# Iseki Hydraulic problems



## Rudiger101 (Oct 13, 2010)

Hello, I have an Iseki tx1410. When I purchased it I could'nt get the 3pt to work and the previous owner thought the fluid was just low. I took his word for it and besides the deal was to good to turn down even if they didn't work. I got her home and could get the 3pt to work but only if she was on full throttle and a very weak raise at that. Thinking that she was sucking air I went to replace all of the seals only to discover the the previous owner had stuck all standard seals and o rings in her instead of the correct metrics. Problem solved right, well the very first time I fired her up the hydraulics went up at half throttle and very jerky like when there is air in the system and though that everything was better but after a few minuets I was back to square one. She will only raise on full throttle and only if I help. I drained the oil and it was full of air bubbles. After this long story my question is am I still sucking air somewhere or could my pump just be completely shot.

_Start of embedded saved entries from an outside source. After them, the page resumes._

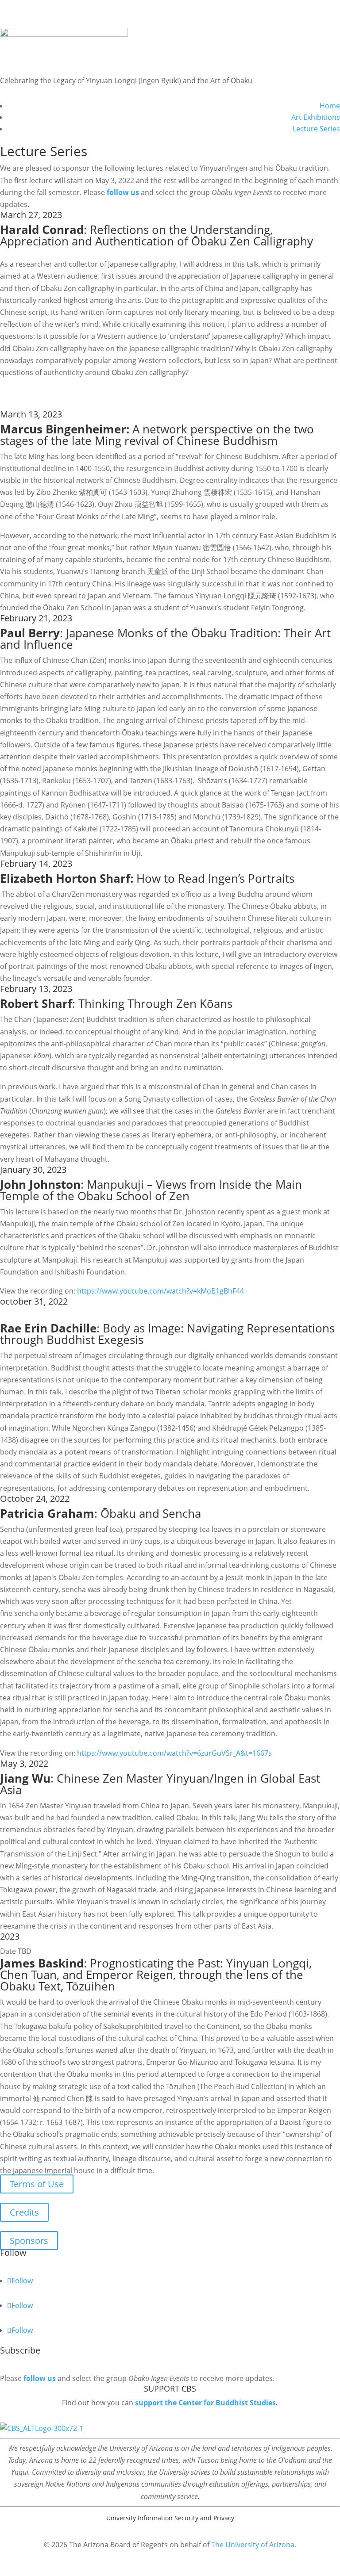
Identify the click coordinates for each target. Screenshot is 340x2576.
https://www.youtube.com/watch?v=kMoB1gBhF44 (160, 1291)
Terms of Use (37, 2184)
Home (330, 106)
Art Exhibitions (315, 117)
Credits (24, 2212)
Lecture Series (316, 129)
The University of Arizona (252, 2544)
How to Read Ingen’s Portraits (147, 878)
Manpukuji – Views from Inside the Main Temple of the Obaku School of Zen (151, 1190)
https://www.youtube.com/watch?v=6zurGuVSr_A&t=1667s (174, 1753)
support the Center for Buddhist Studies (205, 2403)
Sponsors (29, 2241)
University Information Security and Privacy (170, 2518)
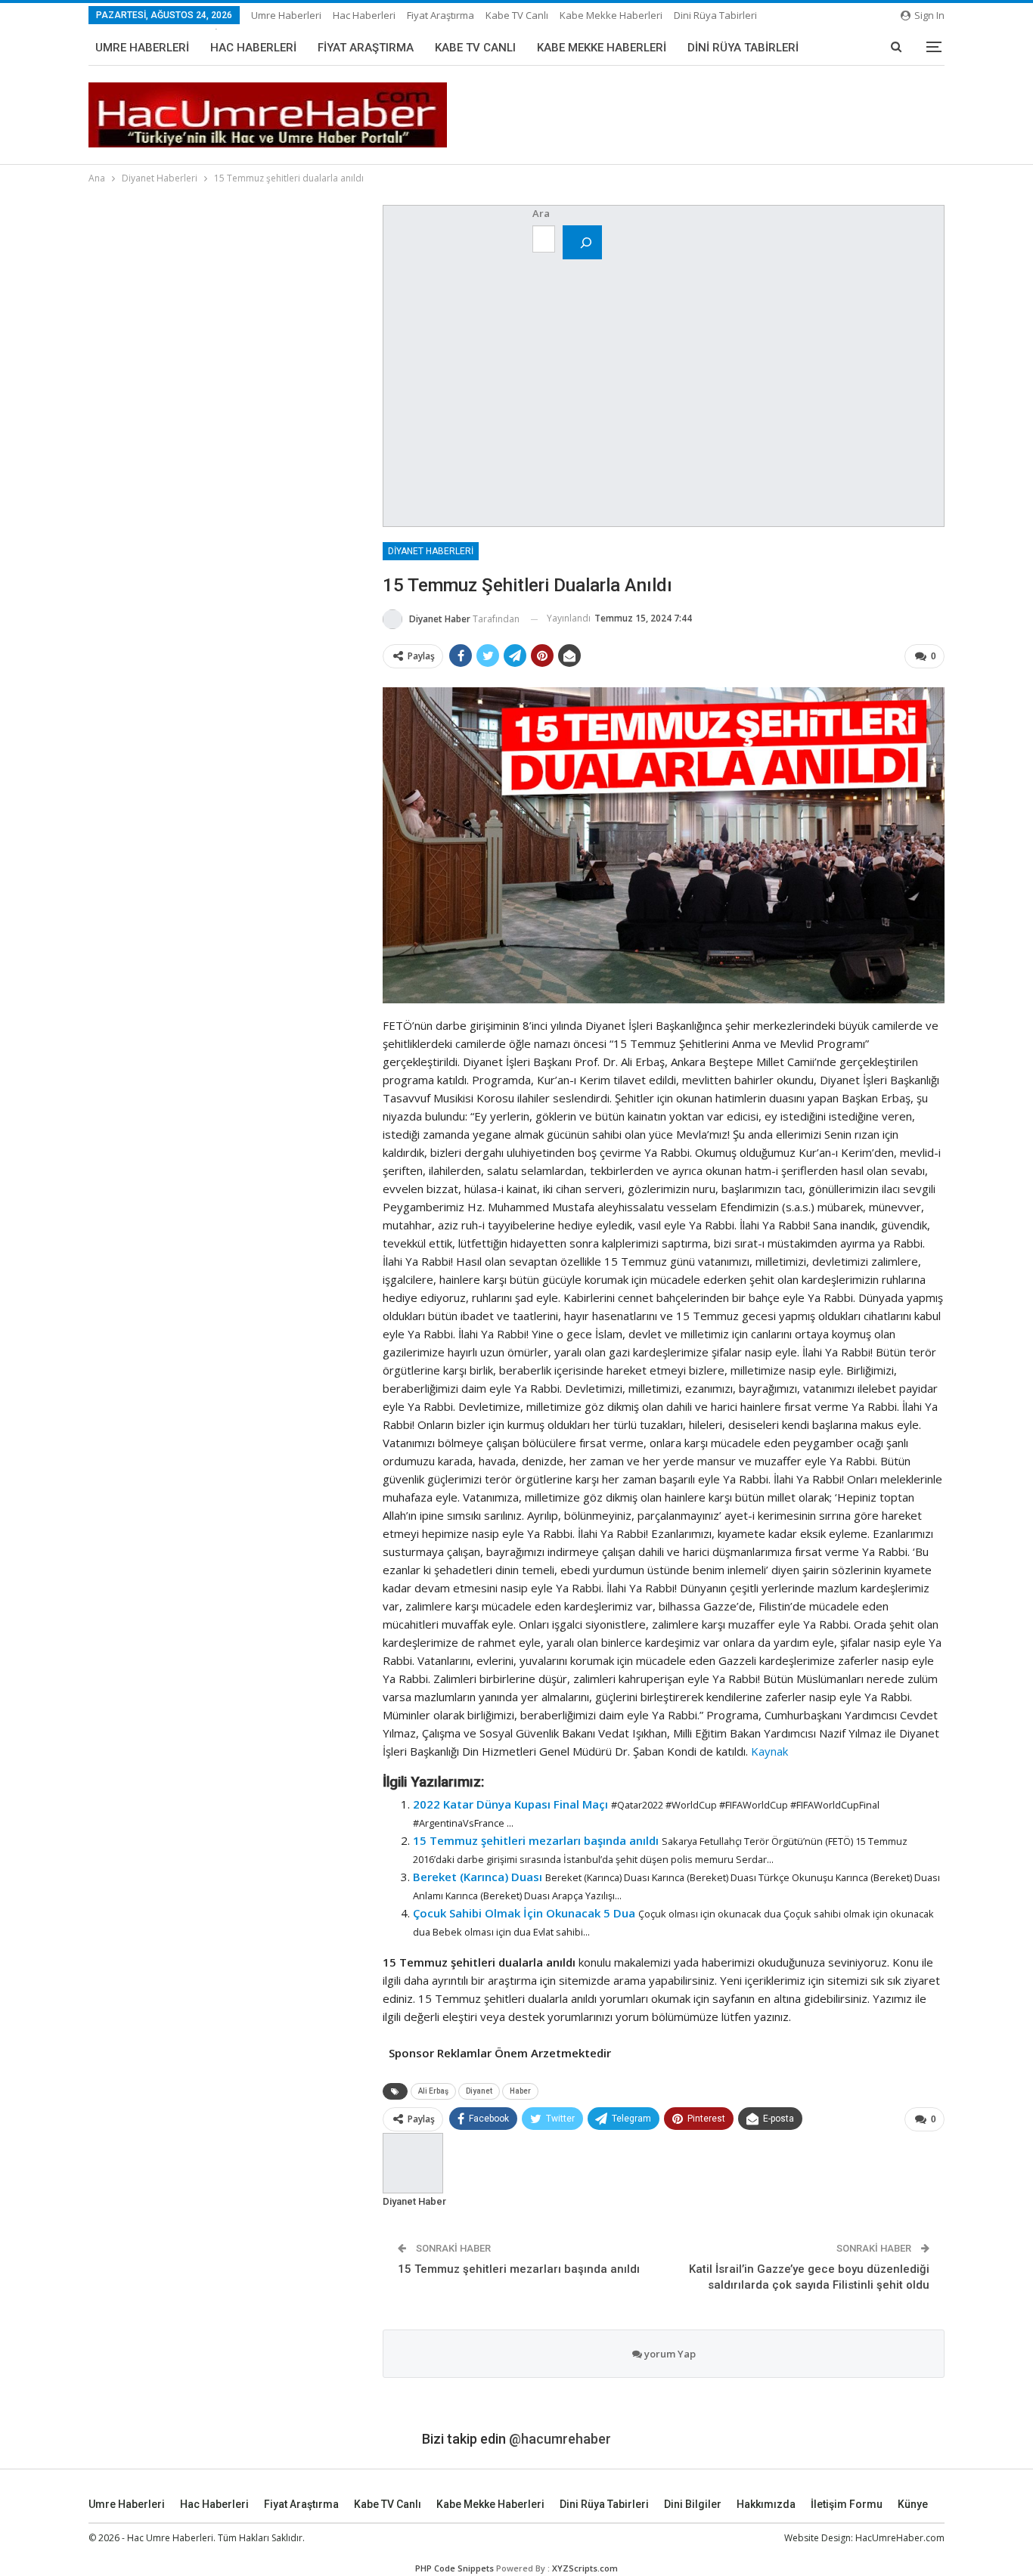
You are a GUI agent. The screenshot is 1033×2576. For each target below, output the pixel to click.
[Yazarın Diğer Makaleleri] (413, 2162)
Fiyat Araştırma (440, 15)
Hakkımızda (766, 2504)
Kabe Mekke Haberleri (611, 15)
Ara (541, 213)
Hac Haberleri (364, 15)
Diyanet (479, 2091)
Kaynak (769, 1751)
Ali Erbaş (433, 2091)
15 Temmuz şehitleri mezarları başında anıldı (536, 1840)
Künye (913, 2504)
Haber (520, 2091)
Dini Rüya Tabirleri (715, 15)
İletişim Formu (847, 2504)
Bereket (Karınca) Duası (477, 1876)
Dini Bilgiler (692, 2504)
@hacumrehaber (560, 2439)
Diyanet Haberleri (430, 551)
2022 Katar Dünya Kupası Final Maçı (510, 1804)
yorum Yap (669, 2354)
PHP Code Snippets (454, 2568)
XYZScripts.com (585, 2568)
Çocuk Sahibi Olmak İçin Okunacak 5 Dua (524, 1912)
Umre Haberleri (286, 15)
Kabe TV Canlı (516, 15)
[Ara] (582, 242)
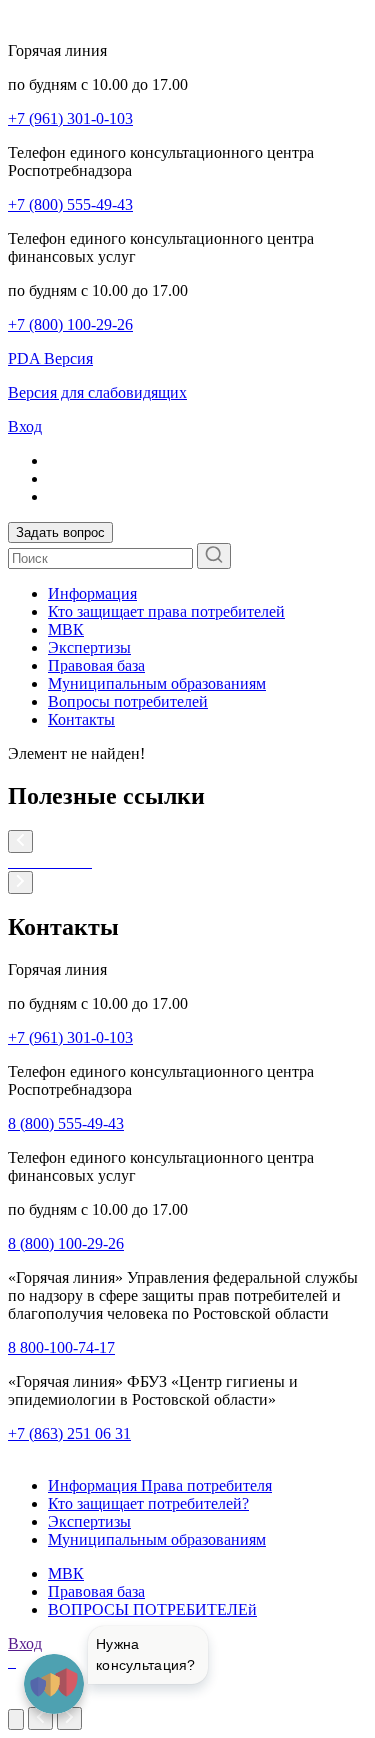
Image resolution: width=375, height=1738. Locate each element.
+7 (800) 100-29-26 (70, 324)
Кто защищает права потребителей (166, 611)
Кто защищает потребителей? (148, 1503)
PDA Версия (50, 358)
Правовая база (96, 665)
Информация (92, 593)
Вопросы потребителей (128, 701)
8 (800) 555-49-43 (66, 1123)
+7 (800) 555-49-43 (70, 204)
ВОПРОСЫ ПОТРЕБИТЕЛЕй (152, 1609)
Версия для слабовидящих (97, 392)
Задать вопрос (60, 532)
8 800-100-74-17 (61, 1347)
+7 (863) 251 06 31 (69, 1433)
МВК (66, 629)
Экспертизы (89, 647)
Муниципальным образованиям (157, 683)
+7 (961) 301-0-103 (70, 118)
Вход (25, 426)
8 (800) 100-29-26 (66, 1243)
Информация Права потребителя (160, 1485)
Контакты (81, 719)
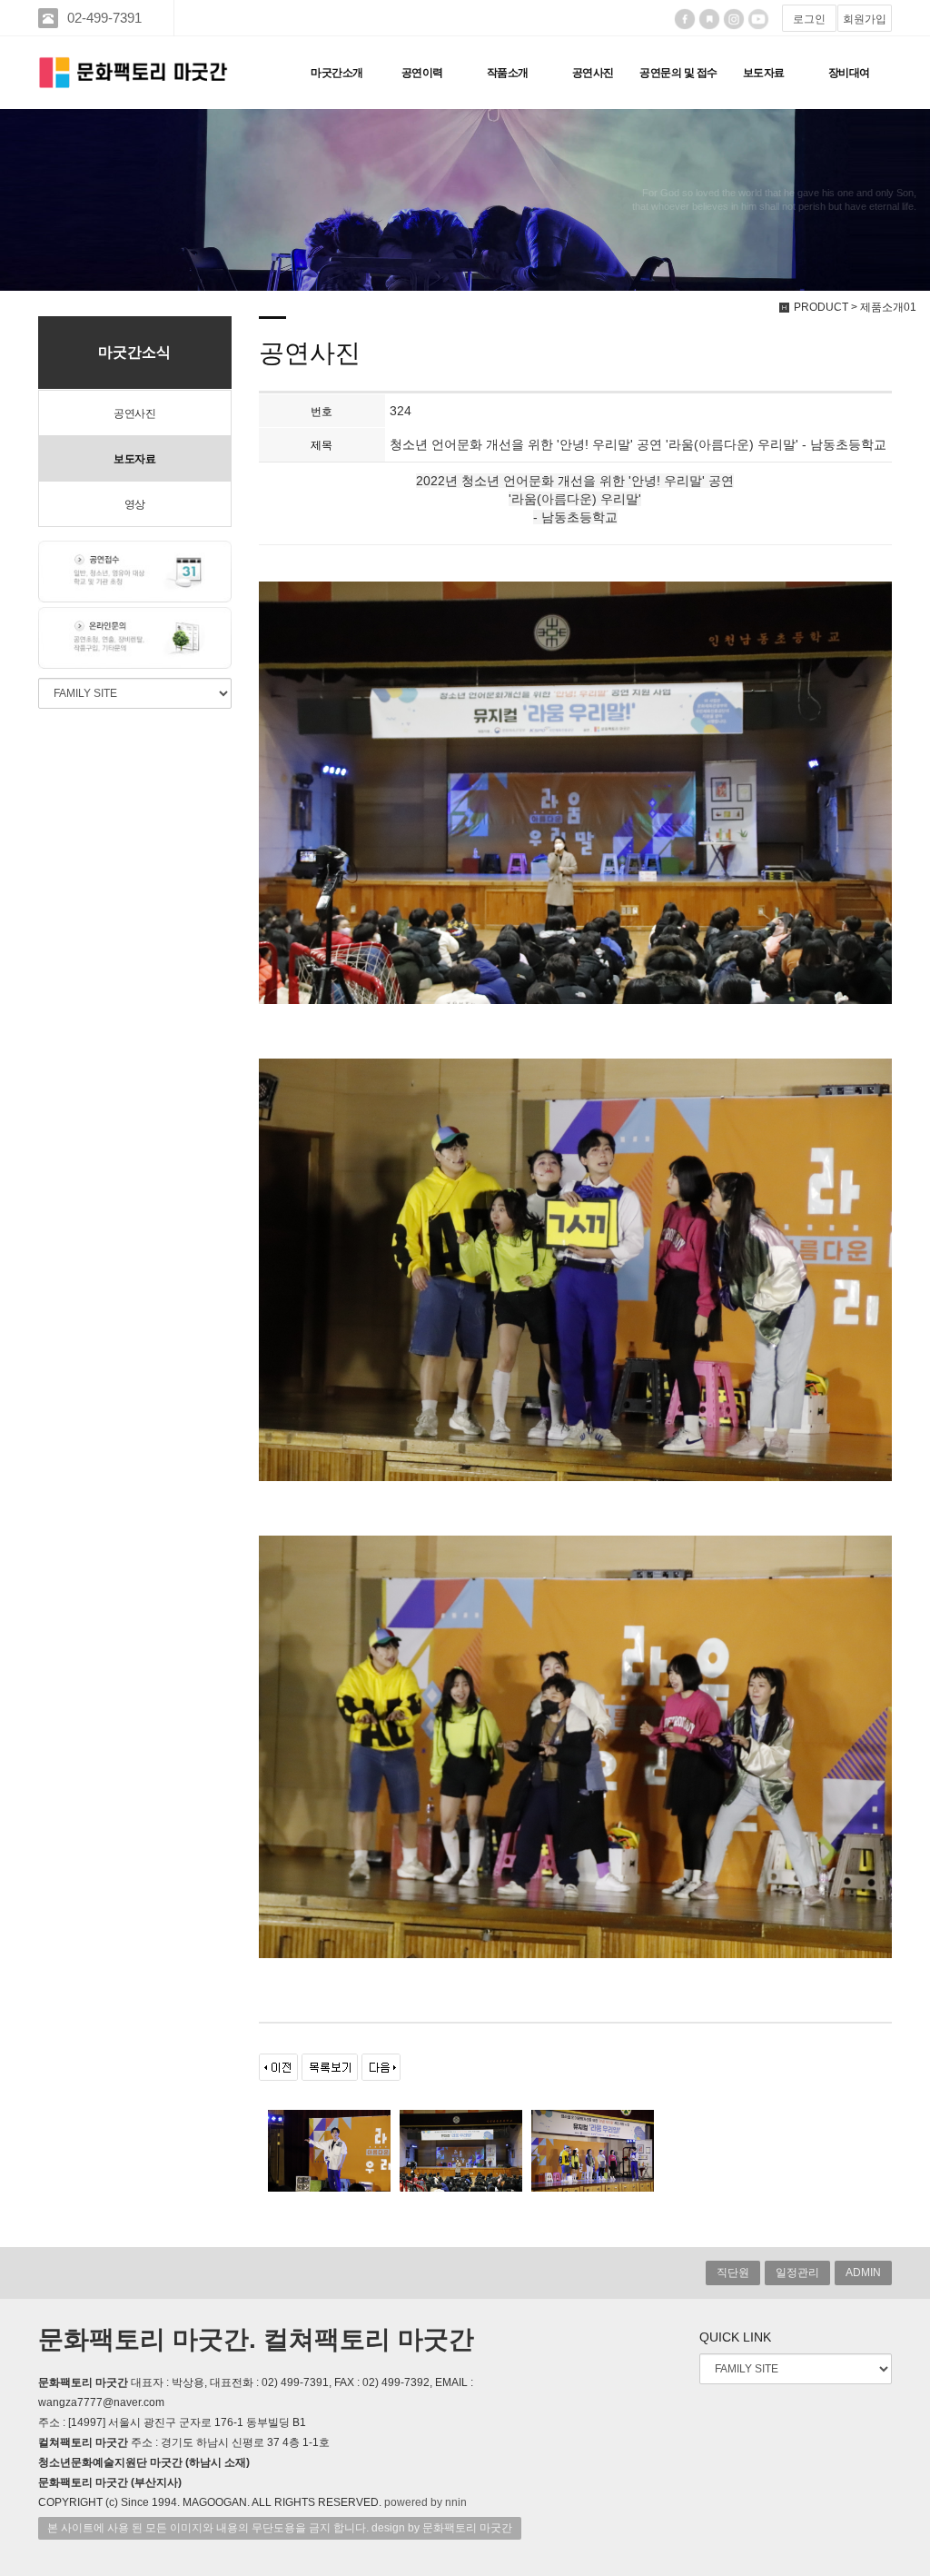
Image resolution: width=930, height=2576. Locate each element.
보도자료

I did find a lot of steel in the oil the first time I drained it. Any help would be great. Thanks, Rudiger


----------



## Hoodoo Valley (Nov 14, 2006)

First of, does it leak oil at all? Have you cleaned the suction screen and filter? If there is metal in the fluid, you could be plugged up with other stuff.


----------



## Rudiger101 (Oct 13, 2010)

I can't find anywhere that it is leaking oil and the i did clean the filter. I put universal hydro fluid in but found out that it actually calls for 80w. Could the poor operation be caused by wrong fluid?


----------



## shona13 (Aug 12, 2011)

Hi Rudiger101 
did you ever find out what was wrong with the tractor ? 
Hutch.


----------